■ LISTED ENTRIES
----------

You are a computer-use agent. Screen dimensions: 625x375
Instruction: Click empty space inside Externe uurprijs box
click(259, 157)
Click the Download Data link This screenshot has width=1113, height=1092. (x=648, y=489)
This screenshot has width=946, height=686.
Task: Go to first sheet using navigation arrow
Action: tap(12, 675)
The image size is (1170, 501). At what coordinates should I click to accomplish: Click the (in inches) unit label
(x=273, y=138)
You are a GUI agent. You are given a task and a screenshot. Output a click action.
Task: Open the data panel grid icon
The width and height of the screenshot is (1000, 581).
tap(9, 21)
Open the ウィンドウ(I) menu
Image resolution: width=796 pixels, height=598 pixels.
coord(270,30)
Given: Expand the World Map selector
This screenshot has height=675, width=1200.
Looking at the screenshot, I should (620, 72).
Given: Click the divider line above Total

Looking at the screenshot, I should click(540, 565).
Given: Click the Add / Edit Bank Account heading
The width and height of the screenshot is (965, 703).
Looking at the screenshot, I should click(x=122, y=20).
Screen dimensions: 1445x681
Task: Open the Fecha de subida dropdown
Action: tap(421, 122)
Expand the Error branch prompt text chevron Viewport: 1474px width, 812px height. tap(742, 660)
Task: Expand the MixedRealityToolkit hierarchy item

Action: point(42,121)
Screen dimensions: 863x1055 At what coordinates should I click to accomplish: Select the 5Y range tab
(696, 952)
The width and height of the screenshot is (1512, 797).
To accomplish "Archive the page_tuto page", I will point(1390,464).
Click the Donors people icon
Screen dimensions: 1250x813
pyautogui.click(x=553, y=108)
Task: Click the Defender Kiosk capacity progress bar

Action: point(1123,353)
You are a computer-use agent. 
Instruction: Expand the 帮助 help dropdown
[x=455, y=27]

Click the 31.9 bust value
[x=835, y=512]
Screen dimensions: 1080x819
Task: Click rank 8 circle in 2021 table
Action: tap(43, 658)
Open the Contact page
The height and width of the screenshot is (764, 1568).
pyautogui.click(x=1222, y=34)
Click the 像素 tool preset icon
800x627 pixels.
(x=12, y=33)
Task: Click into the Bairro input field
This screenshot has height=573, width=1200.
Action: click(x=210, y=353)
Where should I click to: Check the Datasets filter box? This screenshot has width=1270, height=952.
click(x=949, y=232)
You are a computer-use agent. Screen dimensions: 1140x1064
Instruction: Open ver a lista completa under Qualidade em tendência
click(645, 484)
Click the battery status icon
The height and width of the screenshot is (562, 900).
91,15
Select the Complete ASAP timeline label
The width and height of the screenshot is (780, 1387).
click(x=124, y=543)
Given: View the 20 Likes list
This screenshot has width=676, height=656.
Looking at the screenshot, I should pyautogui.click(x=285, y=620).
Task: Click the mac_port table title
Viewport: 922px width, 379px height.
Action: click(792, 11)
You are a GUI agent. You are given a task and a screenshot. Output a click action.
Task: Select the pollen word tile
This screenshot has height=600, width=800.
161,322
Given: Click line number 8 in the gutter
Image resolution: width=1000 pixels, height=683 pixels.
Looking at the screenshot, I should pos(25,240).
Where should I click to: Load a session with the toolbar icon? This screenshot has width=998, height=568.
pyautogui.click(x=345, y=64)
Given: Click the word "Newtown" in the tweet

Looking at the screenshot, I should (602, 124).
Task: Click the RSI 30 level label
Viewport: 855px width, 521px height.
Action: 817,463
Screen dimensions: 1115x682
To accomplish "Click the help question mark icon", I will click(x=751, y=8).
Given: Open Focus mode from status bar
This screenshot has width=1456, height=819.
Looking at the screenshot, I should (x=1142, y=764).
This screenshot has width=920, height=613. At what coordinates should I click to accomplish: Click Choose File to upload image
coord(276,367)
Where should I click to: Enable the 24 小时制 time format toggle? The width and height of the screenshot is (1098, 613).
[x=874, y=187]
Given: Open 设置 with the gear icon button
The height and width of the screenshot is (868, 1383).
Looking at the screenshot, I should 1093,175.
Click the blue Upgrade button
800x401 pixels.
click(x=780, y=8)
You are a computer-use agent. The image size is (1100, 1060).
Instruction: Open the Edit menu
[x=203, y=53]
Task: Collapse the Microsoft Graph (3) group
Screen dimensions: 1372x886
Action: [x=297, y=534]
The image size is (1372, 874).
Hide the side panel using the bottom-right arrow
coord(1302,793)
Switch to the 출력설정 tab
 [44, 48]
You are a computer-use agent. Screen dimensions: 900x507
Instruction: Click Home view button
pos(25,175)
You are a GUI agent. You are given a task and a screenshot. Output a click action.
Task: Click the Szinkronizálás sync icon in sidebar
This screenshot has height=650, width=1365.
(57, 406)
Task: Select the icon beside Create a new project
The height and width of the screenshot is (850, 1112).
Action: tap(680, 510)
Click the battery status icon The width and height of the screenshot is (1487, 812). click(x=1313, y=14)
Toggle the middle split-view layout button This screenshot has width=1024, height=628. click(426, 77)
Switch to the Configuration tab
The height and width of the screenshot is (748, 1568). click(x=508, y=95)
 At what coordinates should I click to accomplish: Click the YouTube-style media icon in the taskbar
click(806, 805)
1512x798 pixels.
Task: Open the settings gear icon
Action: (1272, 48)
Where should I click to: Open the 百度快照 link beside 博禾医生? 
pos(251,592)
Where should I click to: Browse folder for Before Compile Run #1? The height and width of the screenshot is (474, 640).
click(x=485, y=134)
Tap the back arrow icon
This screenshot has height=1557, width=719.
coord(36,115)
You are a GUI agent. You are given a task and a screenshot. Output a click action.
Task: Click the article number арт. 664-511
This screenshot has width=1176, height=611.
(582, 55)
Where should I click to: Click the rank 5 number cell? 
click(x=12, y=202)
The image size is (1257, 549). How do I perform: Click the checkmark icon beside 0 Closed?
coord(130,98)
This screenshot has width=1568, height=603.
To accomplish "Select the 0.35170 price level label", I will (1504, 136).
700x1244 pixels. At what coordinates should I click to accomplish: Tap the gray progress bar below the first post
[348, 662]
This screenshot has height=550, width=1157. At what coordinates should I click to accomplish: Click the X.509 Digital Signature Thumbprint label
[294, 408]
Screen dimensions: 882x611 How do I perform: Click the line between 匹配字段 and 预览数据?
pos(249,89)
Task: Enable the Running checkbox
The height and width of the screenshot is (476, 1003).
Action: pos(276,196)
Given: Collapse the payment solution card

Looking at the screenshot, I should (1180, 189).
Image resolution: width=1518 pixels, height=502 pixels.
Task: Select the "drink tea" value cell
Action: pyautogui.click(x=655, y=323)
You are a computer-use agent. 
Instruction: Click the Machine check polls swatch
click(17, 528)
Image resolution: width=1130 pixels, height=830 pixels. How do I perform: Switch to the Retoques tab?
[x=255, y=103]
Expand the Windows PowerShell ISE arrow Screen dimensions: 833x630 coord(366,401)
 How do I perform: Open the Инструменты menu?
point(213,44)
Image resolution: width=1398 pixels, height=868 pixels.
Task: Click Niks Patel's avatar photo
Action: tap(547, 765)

----------

■ WHAT YOU ARE ASKED TO DO
Write out again the part of the rows that opens with the line containing "Task: Collapse the Microsoft Graph (3) group" and closes with the line containing "pos(25,175)", adding -63 to every number in the answer coordinates and keeping every other line unchanged.

■ SOLVED EXERCISE
Task: Collapse the Microsoft Graph (3) group
Screen dimensions: 1372x886
Action: [x=234, y=471]
The image size is (1372, 874).
Hide the side panel using the bottom-right arrow
coord(1239,730)
Switch to the 출력설정 tab
 [-19, -15]
You are a computer-use agent. Screen dimensions: 900x507
Instruction: Click Home view button
pos(-38,112)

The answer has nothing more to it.